A randomized controlled trial of two dialysate sodium concentrations in hospitalized hemodialysis patients.

BACKGROUND: Several large dialysis organizations have lowered the dialysate sodium concentration (DNa) in an effort to ameliorate hypervolemia. The implications of lower DNa on intra-dialytic hypotension (IDH) during hospitalizations of hemodialysis (HD) patients is unclear.

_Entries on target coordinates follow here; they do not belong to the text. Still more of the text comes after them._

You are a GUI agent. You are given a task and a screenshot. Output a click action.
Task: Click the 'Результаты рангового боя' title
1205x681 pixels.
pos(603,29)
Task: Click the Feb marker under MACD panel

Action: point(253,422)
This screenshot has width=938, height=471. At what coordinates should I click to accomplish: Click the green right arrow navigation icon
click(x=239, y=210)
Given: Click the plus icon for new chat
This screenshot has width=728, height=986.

METHODS: In this double-blind, single center, randomized controlled trial (RCT), hospitalized maintenance HD patients were randomized to receive higher (142 mmol/L) or lower (138 mmol/L) DNa for up to six sessions. Blood pressure (BP) was measured in a standardized fashion pre-HD, post-HD and every 15 min during HD. The endpoints were: (i) the average decline in systolic BP (pre-HD minus lowest intra-HD, primary endpoint) and (ii) the proportion of total sessions complicated by IDH (drop of ≥20 mmHg from the pre-HD systolic BP, secondary endpoint). RESULTS: A total of 139 patients completed the trial, contributing 311 study visits. There were no significant differences in the average systolic blood pressure (SBP) decline between the higher and lower DNa groups (23 ± 16 versus 26 ± 16 mmHg; P = 0.57). The proportion of total sessions complicated by IDH was similar in the higher DNa group, compared with the lower DNa group [54% versus 59%; odds ratio 0.72; 95% confidence interval (95% CI) 0.36-1.44; P = 0.35]. In post hoc analyses adjusting for imbalances in baseline characteristics, higher DNa was associated with 8 mmHg (95% CI 2-13 mmHg) less decline in SBP, compared with lower DNa. Patient symptoms and adverse events were similar between the groups. CONCLUSIONS: In this RCT for hospitalized maintenance of HD patients, we found no difference in the absolute SBP decline between those who received higher versus lower DNa in intention-to-treat analyses. Post hoc adjusted analyses suggested a lower risk of IDH with higher DNa; thus, larger, multi-center studies to confirm these findings are warranted.